It was indeed a shocking moment, for she certainly did not have them. But she was otherwise uninjured, and I may say here that Jeremiah found both sets clear across the road the next morning and seemed highly suspicious when he handed them to us.

Obviously she could not go on with us, nor did she wish to do so. Instead, we propped her up in a fence corner and continued on to Lelia’s house, which proved to be a large one in extensive grounds.
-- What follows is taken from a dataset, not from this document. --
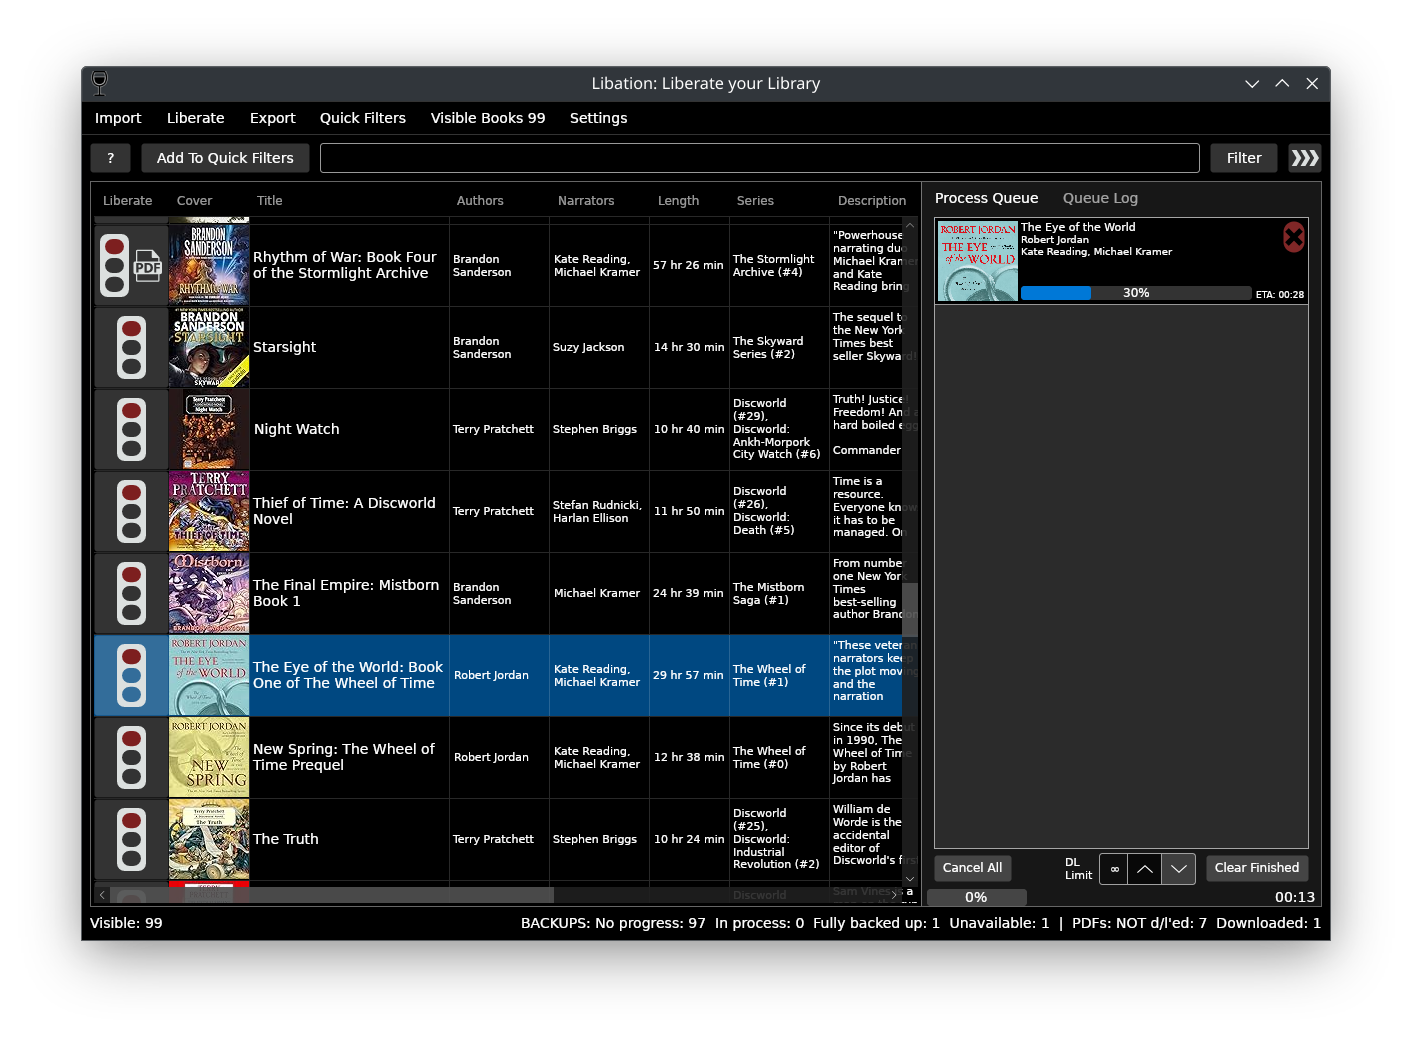Switch to the Queue Log tab
The width and height of the screenshot is (1412, 1037).
point(1100,198)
And had we doubted the truth of the girl’s story, we now had proof of it.

The Bellamy man was on guard under a tree, and as we watched from the shrubbery we heard a window open and Lelia’s voice.

“Listen,” she called down. “Do you have to whistle? I need some sleep.”
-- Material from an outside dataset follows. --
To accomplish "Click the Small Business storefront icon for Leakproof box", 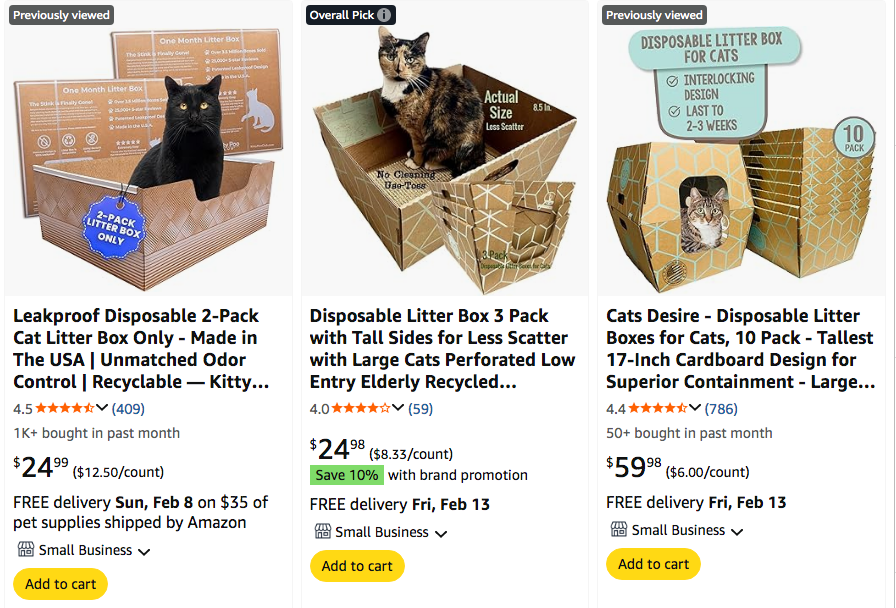I will pos(25,550).
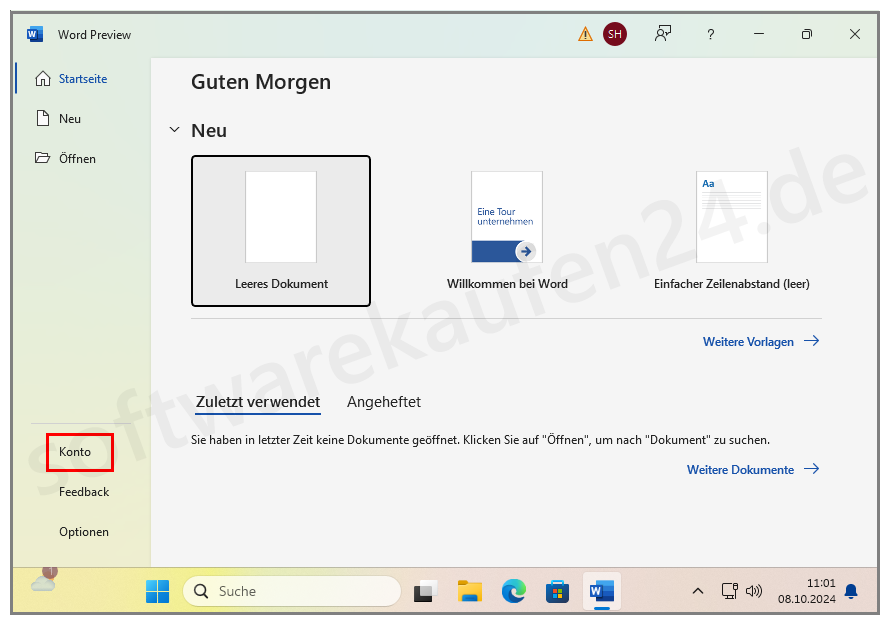Launch Microsoft Edge from the taskbar
Image resolution: width=890 pixels, height=625 pixels.
(x=513, y=591)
“Sweetheart!” he said cheerfully. “I just wanted you to know that I am here. You might be lonely, you know.”

“Oh, stop it,” she said in a tone of desperation. “I’m sick of seeing you. I’m sick of hearing you talk and hearing you whistle. I’m sick of the whole business.”

“Well, I could sing,” he suggested. “I have quite a good voice. People have come miles to hear me. It might pass the time.”
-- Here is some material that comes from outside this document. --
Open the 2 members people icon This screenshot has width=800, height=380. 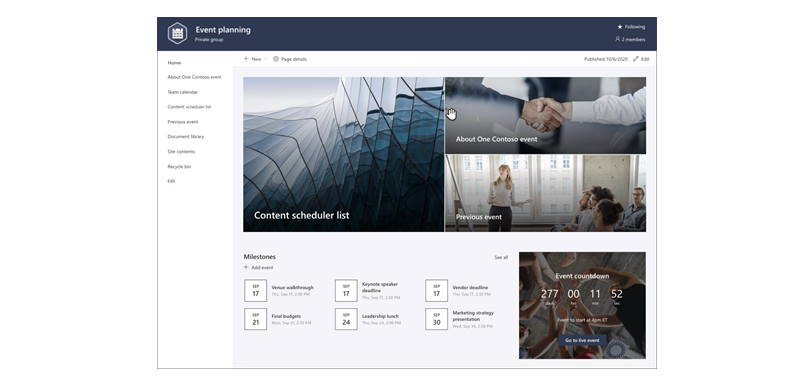(x=617, y=39)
That seemed to infuriate her, for she raised her voice. “All right,” she said. “You think you’ve got a hard job now, don’t you? Well, it isn’t anything to what you are going to have. You’ll be sorry you ever saw me.”

He laughed at that, rather mockingly, I thought.

“Sorry, sweetheart!” he said. “But I’m sorry now. I’m sorry for your disposition, which is mean and vicious. I’m sorry I can’t spank you. And I’m sorry that I’ve got to stand out here instead of being in my own little bed. Look here. Throw me some cigarettes, will you? I’ve run out of them.”

She left the window, and we both thought she meant to get the cigarettes. Evidently the Bellamy man did too, for he moved closer and stood waiting. The next moment, however, there was a terrific crash, as though a chair had dropped on him, and we could hear him swearing and her voice from above.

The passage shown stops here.